TIP I: Add “Prohibition of Lien” Language to Lease
To avoid foreclosure, the landlord must ensure that its leases contain “prohibition of lien” language that expressly prohibits the landlord’s interest from becoming subject to liens for improvements made by the tenant. Leases should also require tenants to notify their contractors of this prohibition of liens on the landlord’s interest in the property.
TIP II: Record a 713.10 Notice in the Public Records and Comply with other Notice Requirements of 713.10
It is not enough only to include “prohibition of lien” language in the lease. Under Florida Statute Section 713.10, the landlord must also, prior to the date of recording of the Notice of Commencement (NOC) for the tenant’s work, record in the public records either (a) a separate memorandum of the lease for each lease that includes the “prohibition of lien” language; or (b) one statutory “Notice of Prohibitions of Liens” that includes the specific language contained in the various leases prohibiting such liability and a statement that all or a majority of the leases on that parcel of land expressly prohibit such liability. The language contained in the memorandum of lease or Notice of Prohibitions of Liens must mirror the language in the leases exactly.

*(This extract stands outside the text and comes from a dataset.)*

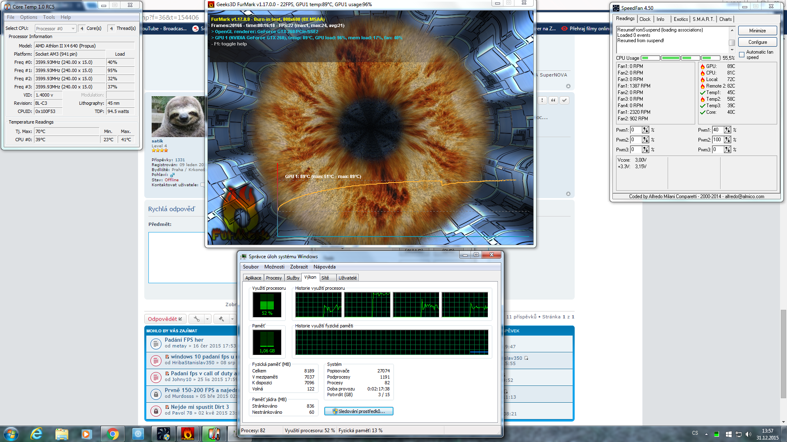This screenshot has height=442, width=787.
Task: Click Sledování prostředků button
Action: (359, 411)
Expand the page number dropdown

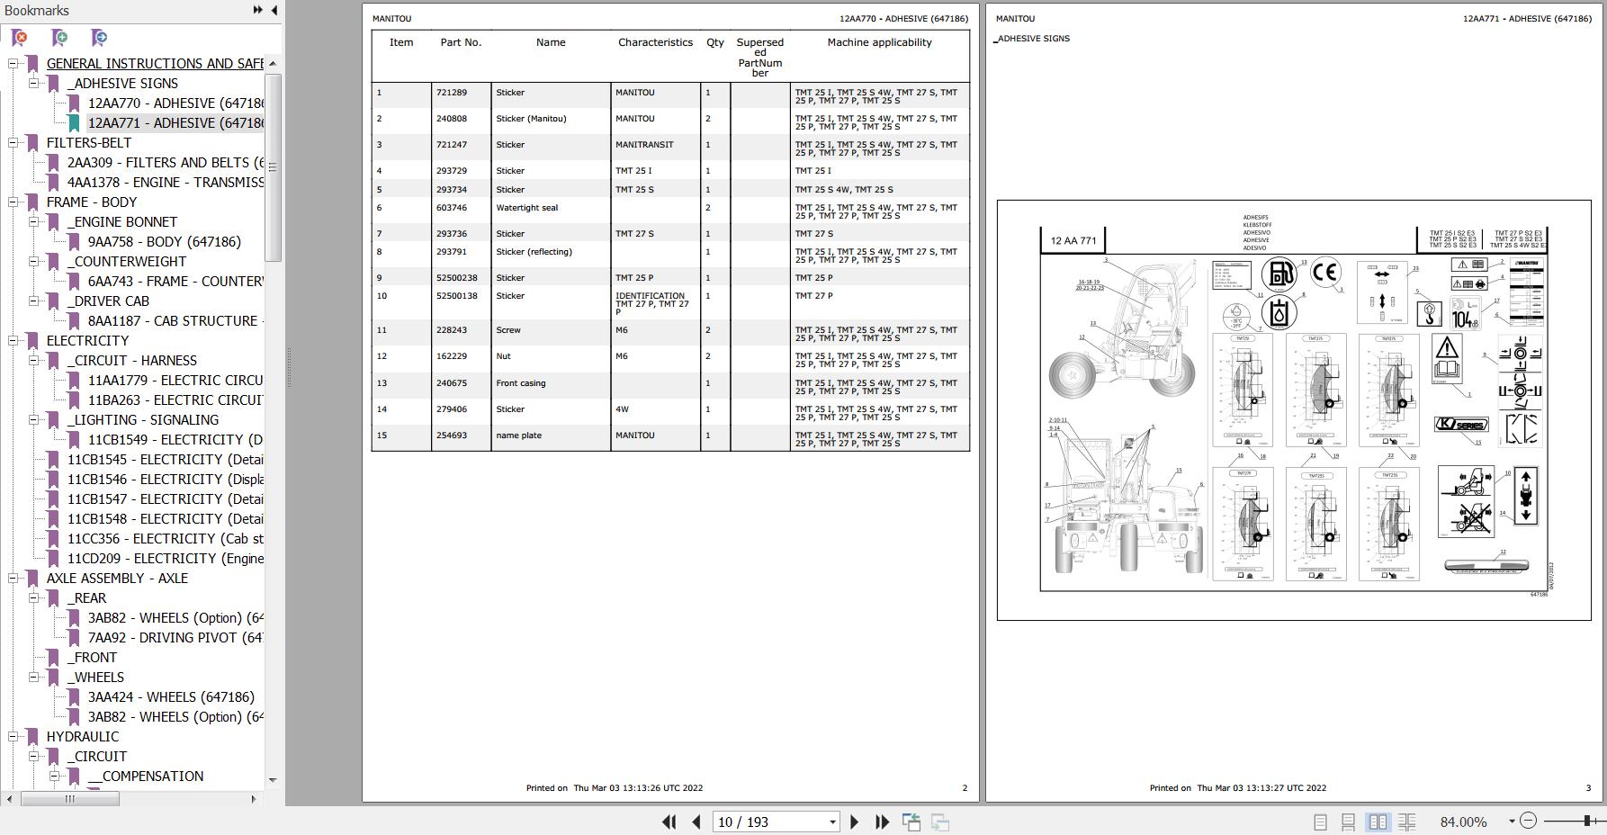(x=832, y=822)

Contractors are entitled to a copy of the “prohibition of liens” language upon request under Florida Statute Section 713.10. If the landlord receives a demand from any contractor for a copy of the “prohibition of liens” language, the landlord must timely respond to the request to avoid losing the statutory protection.

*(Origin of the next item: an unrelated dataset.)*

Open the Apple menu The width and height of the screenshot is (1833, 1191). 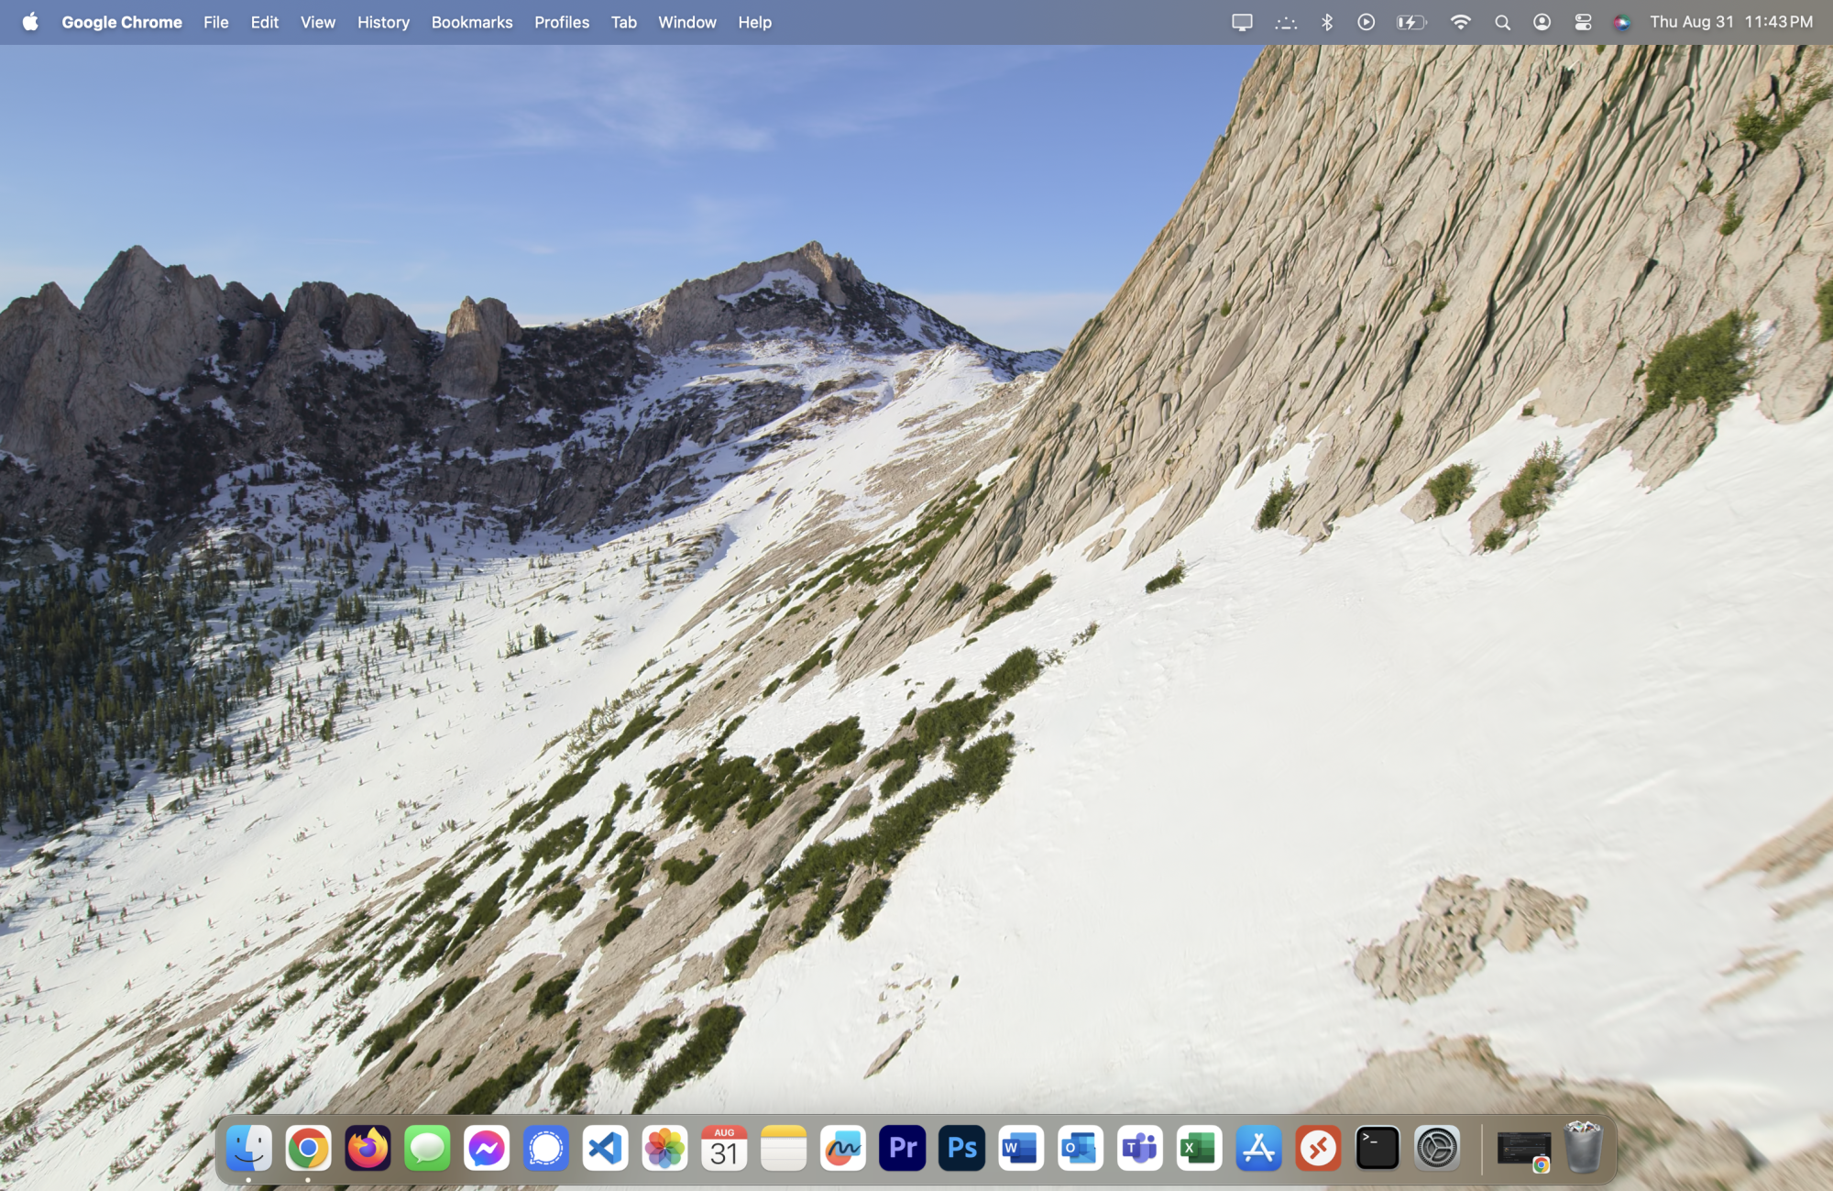[30, 22]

TIP III: Approve (But Do Not Sign) Notices of Commencement and Other Permit Applications
Landlords should approve any NOC or permit application before filing by a tenant or its contractors to prevent critical errors. The landlord may also consider adding to the NOC the “prohibition of lien” language from the lease to ensure the tenant has notified its contractors of the limitation of liability.
While it is important to review and approve the NOC and permit applications, the landlord should not under any circumstances sign the documents as “owner” or “applicant.” It is a common misperception that landlords must execute these documents. NOCs can be executed and recorded solely by the tenant. Further, most governmental agencies will accept a letter or affidavit from the landlord authorizing the tenant to apply for permits so that the landlord isn’t obligated to sign the application itself.
TIP IV: Require Lien Waivers, Affidavits and Certificates as Conditions to Payment
Before paying any tenant improvement allowance, the landlord should require executed originals of (i) a waiver and release of lien upon final payment from each direct contractor and each other lienor who has given a notice to owner; (ii) a contractor’s final payment affidavit from each direct contractor; (iii) a notice of termination of NOC; (iv) a Certificate of Occupancy for the premises; and (v) an architect’s certification that the work was performed pursuant to the approved plans.
TIP V: Include Other Protective Construction Language in Lease
The landlord can also include additional protections in its leases through various other provisions including requiring bonding of any liens, indemnification of the landlord, and approvals over tenant’s contractors and their contracts. Because lien laws vary between jurisdictions, it is important to seek out the advice of a local attorney when drafting these provisions and others addressed above.